Russian online marketplaces have observed that mining hardware is more frequently offered than sought. This trend started after the Central Bank of Russia (CBR), published a consultation document last month. In it, the regulator suggested a blanket ban of operations with cryptocurrency, including mining. It cited financial instability and investor risks.
RBC has been informed by a major online platform that while there were more ads for coin minting equipment, demand has declined. Marvel Distribution, one the most prominent Russian retailers of this type of product, also reported a drop in video card sales.

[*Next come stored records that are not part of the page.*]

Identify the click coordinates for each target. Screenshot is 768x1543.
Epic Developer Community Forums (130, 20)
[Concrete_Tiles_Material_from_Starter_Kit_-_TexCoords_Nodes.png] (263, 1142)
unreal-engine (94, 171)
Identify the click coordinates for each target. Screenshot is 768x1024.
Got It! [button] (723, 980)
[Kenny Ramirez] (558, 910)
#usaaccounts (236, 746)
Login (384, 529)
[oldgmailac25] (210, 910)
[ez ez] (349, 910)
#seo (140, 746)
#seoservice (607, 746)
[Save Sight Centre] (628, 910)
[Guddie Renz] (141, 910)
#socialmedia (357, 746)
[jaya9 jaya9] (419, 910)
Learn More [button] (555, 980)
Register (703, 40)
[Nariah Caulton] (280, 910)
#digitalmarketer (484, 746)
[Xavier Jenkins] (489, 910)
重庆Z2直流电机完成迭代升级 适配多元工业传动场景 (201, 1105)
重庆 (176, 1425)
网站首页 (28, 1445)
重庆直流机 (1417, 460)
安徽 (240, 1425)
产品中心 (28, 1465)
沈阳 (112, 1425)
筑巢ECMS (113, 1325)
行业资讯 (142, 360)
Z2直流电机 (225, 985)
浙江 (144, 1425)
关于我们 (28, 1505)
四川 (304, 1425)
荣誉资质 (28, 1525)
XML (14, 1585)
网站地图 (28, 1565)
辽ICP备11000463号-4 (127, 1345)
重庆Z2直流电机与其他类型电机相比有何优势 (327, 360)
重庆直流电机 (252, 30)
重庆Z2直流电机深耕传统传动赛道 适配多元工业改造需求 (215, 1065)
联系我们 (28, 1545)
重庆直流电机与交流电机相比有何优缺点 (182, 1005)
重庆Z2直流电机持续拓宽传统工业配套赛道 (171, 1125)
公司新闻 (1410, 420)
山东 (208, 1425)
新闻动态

According to one source, January saw an increase in video card sales of 12% over December. However, demand for GPUs fell by 4%. The supply of mining rigs rose by 18%, but the demand for them fell by 9% over the month ending 2021. Listings for ASICs increased by 17%, while searches for specialized hardware fell by 27%.
A representative from another market confirmed the shrinking demand, noting that CBR’s report had been a turning point for consumer behavior. This is despite the fact that the monetary authority failed to get support from other institutions, and President Putin highlighting Russia’s competitive advantages as an mining destination.
The federal government offered an alternative strategy, betting that cryptocurrencies could be regulated rather than banned. Dmitry Chernyshenko, the Deputy Prime Minister, signed a regulatory map for the sector that did not initially cover crypto mining. A recent report from the daily Izvestia claims that Chernyshenko later directed several regulatory agencies and departments to include mining in the document.
Experts in the industry have doubted that it is technically possible to prohibit the extraction of digital currency. Russia, a country rich in energy, is one of the top mining hotspots worldwide. Its importance has grown since China cracked down on the sector last May. Officials in Moscow are calling for to recognize mining and tax it accordingly.